* _The records_
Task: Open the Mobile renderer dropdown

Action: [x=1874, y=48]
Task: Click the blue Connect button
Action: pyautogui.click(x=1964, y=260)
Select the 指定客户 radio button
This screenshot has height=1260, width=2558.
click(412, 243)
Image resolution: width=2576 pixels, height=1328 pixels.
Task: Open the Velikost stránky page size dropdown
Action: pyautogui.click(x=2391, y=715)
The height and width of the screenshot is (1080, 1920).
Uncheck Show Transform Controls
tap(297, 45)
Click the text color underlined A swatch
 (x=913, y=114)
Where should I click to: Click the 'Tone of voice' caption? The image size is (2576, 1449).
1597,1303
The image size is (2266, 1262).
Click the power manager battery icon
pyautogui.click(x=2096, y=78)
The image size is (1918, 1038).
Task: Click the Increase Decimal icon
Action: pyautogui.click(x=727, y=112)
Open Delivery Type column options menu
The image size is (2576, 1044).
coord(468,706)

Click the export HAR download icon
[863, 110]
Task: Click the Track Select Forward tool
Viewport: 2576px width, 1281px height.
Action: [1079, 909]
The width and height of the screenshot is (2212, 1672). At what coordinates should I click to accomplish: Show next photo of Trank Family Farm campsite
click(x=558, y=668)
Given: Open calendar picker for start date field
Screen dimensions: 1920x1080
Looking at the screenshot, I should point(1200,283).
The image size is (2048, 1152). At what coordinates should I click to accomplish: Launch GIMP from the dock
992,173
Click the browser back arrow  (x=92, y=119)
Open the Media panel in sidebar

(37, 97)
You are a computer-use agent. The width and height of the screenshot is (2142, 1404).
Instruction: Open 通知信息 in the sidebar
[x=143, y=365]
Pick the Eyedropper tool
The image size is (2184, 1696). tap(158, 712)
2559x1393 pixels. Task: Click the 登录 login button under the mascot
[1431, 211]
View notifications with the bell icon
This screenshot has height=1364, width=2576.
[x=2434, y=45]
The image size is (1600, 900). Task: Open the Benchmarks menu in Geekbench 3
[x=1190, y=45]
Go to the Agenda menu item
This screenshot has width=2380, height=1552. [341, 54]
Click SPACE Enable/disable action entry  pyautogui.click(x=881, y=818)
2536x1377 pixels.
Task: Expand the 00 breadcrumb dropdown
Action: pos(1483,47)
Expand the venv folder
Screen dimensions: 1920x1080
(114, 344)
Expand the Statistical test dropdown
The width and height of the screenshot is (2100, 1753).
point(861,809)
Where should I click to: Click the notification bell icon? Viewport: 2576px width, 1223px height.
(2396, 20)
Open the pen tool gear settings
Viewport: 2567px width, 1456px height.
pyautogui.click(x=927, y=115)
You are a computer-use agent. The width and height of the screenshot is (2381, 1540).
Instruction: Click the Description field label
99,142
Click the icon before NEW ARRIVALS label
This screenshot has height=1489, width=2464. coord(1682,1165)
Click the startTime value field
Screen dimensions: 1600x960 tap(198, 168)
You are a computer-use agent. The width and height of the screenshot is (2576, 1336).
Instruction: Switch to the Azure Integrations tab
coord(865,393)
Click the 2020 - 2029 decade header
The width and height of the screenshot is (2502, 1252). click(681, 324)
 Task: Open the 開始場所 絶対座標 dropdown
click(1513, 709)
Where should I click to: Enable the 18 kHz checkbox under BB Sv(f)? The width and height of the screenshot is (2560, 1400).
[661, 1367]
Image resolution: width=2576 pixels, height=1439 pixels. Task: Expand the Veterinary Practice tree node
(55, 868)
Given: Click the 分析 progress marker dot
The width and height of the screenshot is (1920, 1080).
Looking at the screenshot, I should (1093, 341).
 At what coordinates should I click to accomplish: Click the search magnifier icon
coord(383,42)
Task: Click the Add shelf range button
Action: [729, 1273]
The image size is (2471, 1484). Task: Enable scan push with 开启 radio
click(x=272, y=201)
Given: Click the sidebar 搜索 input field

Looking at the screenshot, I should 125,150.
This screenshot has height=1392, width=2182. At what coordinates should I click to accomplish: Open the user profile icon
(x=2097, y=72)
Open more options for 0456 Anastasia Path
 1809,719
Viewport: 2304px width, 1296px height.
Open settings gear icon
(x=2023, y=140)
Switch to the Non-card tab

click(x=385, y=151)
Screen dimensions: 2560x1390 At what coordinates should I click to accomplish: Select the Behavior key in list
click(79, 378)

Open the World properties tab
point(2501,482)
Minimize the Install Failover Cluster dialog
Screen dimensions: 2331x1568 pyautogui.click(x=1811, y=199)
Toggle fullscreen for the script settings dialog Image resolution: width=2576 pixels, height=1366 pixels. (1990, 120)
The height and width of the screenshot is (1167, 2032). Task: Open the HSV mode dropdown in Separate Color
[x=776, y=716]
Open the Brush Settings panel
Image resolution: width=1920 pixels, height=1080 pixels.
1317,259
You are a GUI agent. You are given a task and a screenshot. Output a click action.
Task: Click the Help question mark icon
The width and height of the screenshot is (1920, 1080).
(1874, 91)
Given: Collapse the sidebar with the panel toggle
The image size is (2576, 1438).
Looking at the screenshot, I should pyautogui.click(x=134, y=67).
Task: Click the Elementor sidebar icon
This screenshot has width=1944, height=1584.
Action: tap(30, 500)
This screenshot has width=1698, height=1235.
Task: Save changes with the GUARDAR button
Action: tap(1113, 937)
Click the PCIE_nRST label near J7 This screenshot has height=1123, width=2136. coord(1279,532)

* _Work to complete_
Scan the records above for the word "agent". Copy each line that has it.

* _Solution for this problem_
You are a computer-use agent. The width and height of the screenshot is (2142, 1404).
You are a computer-use agent. The width and height of the screenshot is (2381, 1540).
You are a computer-use agent. The width and height of the screenshot is (2576, 1336).
You are a GUI agent. You are given a task and a screenshot. Output a click action.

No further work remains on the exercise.